The author starts off with a chapter about parrot intelligence, followed by a chapter about parrot companions. From there, we travel to purgatory, then straight into hell. We are educated about the dark side of parrot breeding, and why there are so many parrot rescues and sanctuaries. The author goes to Mexico to follow the trail of parrot smuggling into the U.S. and barely manages to keep her composure, despite the horrors she witnesses. She spends a chapter on an undercover agent for U.S. Fish & Wildlife who has dedicated his life to stopping parrot smuggling. The chapter reads like an episode of Law and Order and is equally engrossing. She travels through South America with conservationist Charlie Munn and witnesses the glory of parrots in the wild. We learn about all the ways that human activity is driving parrots to extinction around the world. We even get to go along with her to meet Presley, one of the last remainng Spix's macaws in captivity, with all wild Spix's macaws already extinct. We learn about ecotourism and how it helps to save animals, such as parrots, in the wild.
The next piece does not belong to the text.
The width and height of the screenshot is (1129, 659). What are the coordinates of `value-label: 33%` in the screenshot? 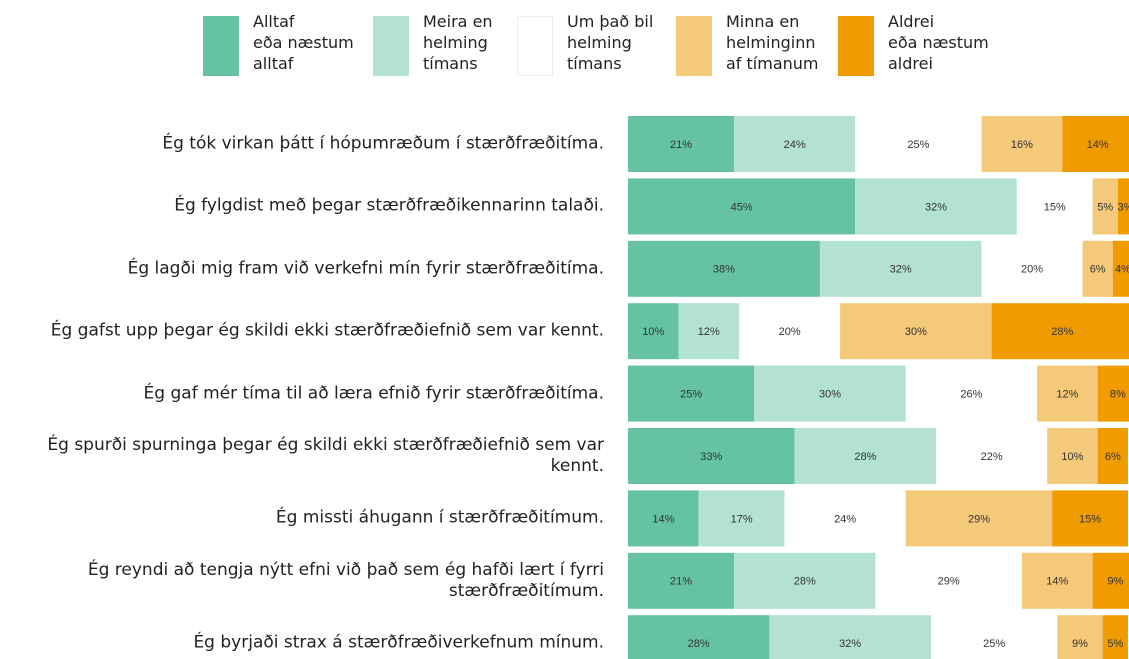 It's located at (711, 457).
This book should be required reading for anyone who lives with parrots, is contemplating getting a parrot, is interested in conservation, and, well, pretty much everyone. While parrots are the subject of the book, it could just as well be applied to animals in general. There are many stories in this book about reptile smuggling, another hot topic.
Ms. Tweti has written a well-researched and informative book which reads more like a crime novel than nonfiction book. Despite the horrors portrayed, the book is very commanding and difficult to put down. I cannot more strongly recommend this book.
Tweti begins by introducing the reader to the amazing cognitive, linguistic, and emotional capacity of parrots. The book's twelve chapters explore issues like: the crisis of unwanted birds and overburdened rescue facilities, feral flocks of non-native parrots in the United States, the plight of breeder birds on typical breeding farms, bird rescue organizations, parrot poaching and the illegal parrot trade, a US Fish & Wildlife Service Special Enforcement Agent's fight against parrot smuggling, and a trip to Brazil to see parrots in the wild with conservationist Charles Munn. She progresses from discussion of captive companion and breeding birds to the threats to wild parrot populations.
"Of Parrots and People" is not exhaustive on each topic, nor is it always objective, but it presents major parrot issues in a generally engaging style. I felt that Tweti could have done more to impress her readership with parrots' intelligence, to explain why they have such great needs in captivity and would be an extraordinary loss if they were extinct in the wild. People should be thinking of these birds as dolphin or elephants, as smarter than chimpanzees, by the time they finish the book, and I don't think they are. I was annoyed repeatedly by omissions and misstatements of facts to distort some issues. This is a polemic. But "Of Parrots and People" does illuminate the problems and provide insight into aspects of the parrot trade that even parrot lovers may not know about.
The book is well written and very informative, but the information is not for the faint hearted. This book details all that is wrong with the parrot world in no uncertain terms.
There are also inspiring stories of people that are truly making a difference for these wonderful creatures.
Anyone considering a parrot should read this book before going to a pet store and buying one.
I enjoyed the book, but wish I hadn't learned some of what it taught me.